The Directors have considered carefully whether or not to exercise the put option, balancing the attractiveness of the investment portfolio against the deteriorating economic outlook caused by the dramatic events in global capital markets, the current financial position of Global and the Company’s existing outstanding murabaha with Global.
                                                                                         
As announced on 17 July 2009, following discussions with Global, the Directors agreed, subject to all necessary regulatory requirements, to terminate the put option agreement for a payment of US$21.259 million from Global. The Board believes there is significant value which can be derived in time from these six investments and indeed the value of two of the investments transferred has increased over the period from Admission to the first anniversary of Admission. Thus whilst the investment portfolio has, as a whole, continued to perform well, the valuation of four of the six investments concerned has been impacted by the fall in markets. The payment to the Company of US$21.259 million represents the difference between the value of these four investments as at 30 June 2009 and their acquisition cost.
 
The Directors propose to distribute this cash, which is expected to be received on or before 15 September 2009, by way of a special dividend to shareholders in due course."                                        

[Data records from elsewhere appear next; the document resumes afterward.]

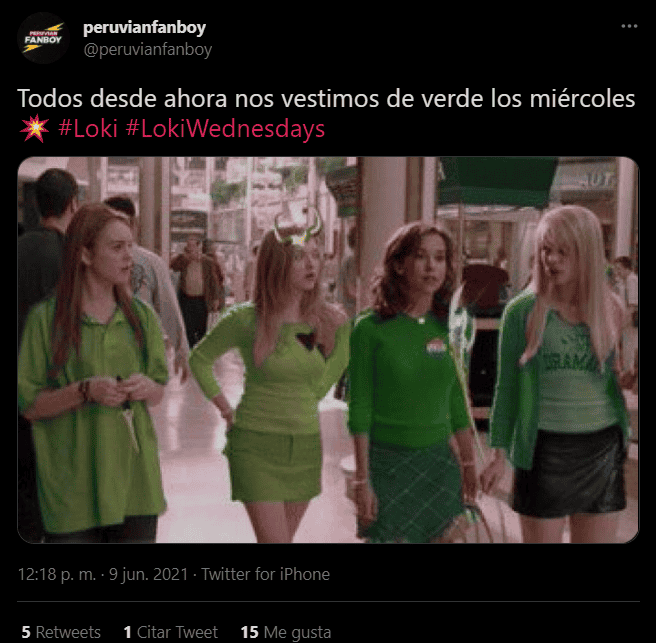
Task: Click the 9 jun. 2021 date
Action: 149,574
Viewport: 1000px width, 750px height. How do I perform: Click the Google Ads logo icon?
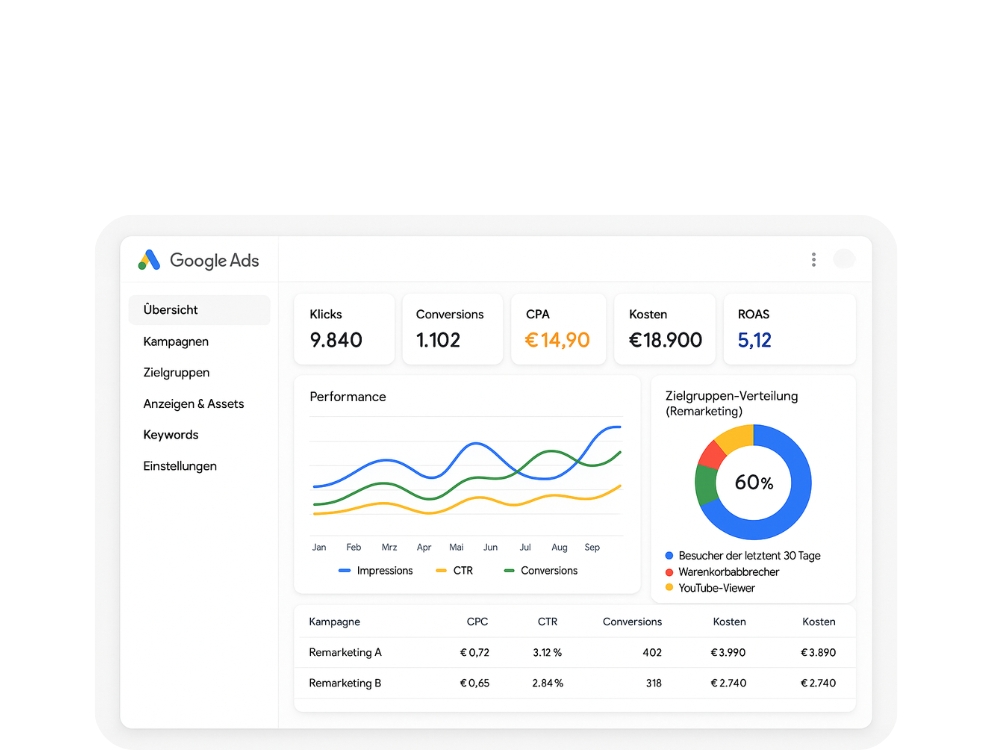click(x=149, y=260)
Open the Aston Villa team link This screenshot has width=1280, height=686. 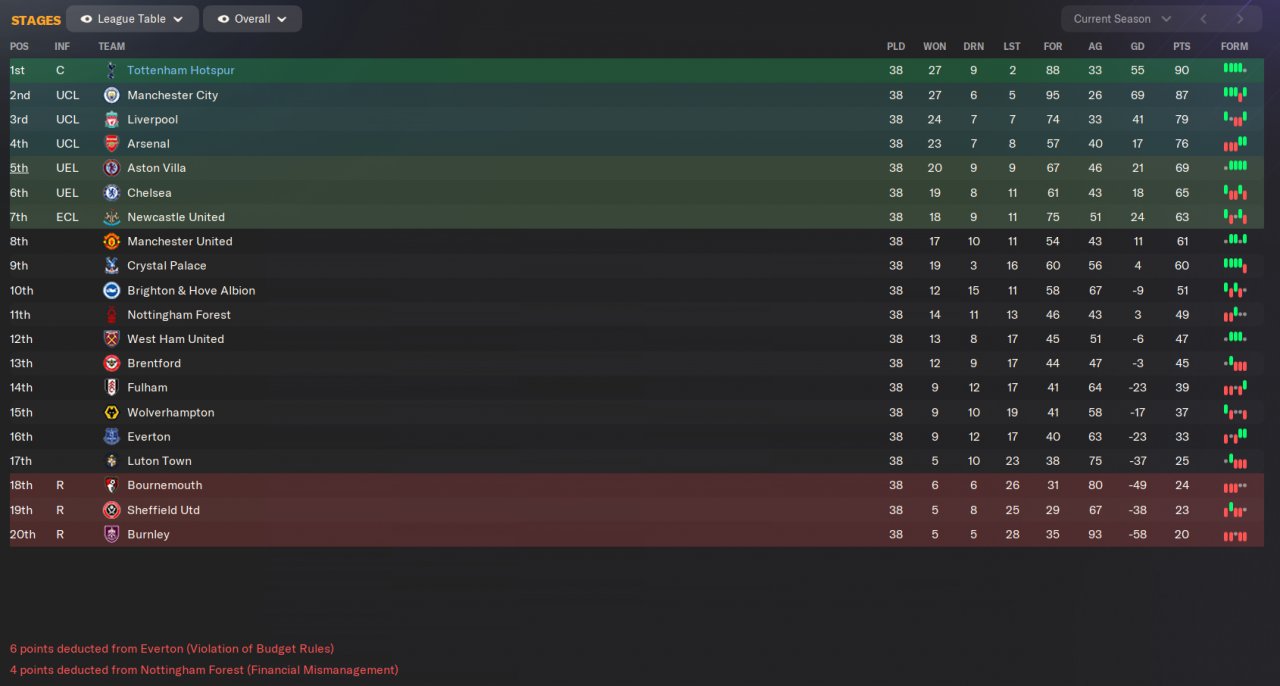(156, 168)
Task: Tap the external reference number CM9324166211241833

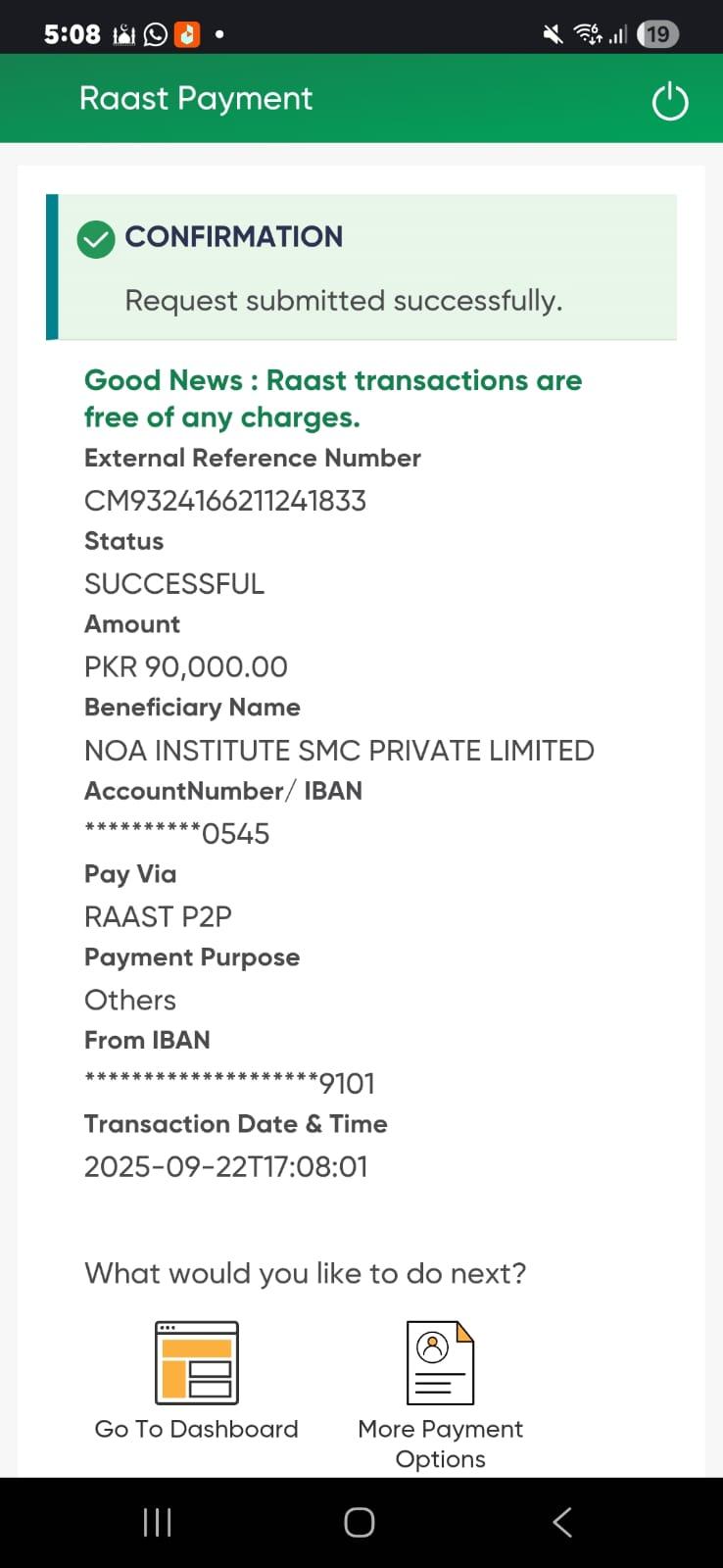Action: [x=225, y=501]
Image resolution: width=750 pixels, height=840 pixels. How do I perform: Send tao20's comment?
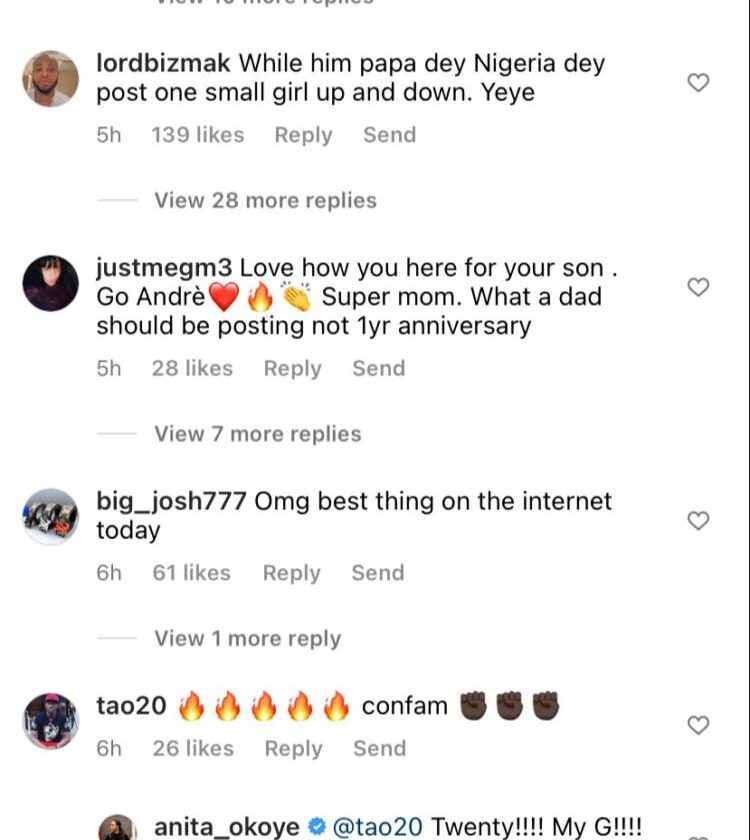point(380,748)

(AA:  As per information at the LSE website link provided above, at the shareholders' EGM on 29 October 2009, roughly 82% of shares present voted for the Board's proposal to cancel the put option against the US$21.259 payment.  Shareholders representing roughly 30% of GMFA's total shares were present for the vote.  In effect then the motion was carried by approximately 25% of GMFA's shareholders.  I'd also note that it is common that many shareholders do not show up for an AGM or EGM, even when very important matters are on the agenda). 
          
(2) The Investment Manager (Page 40-41)
"Having considered all the issues, the Directors consider that in the circumstances the continued appointment of the Investment Manager on the terms agreed continues to be in the best interest of the shareholders and the Company. In reaching this conclusion, the Directors have considered a number of factors, including the views of Global and a number of the Company’s other shareholders (see the section below entitled “Relations with Shareholders”), as well as the options available to the Company.

The determining factors were the Investment Manager’s relationship with the unlisted investments, the regional investor base and the support for the Investment Manager expressed by a number of shareholders."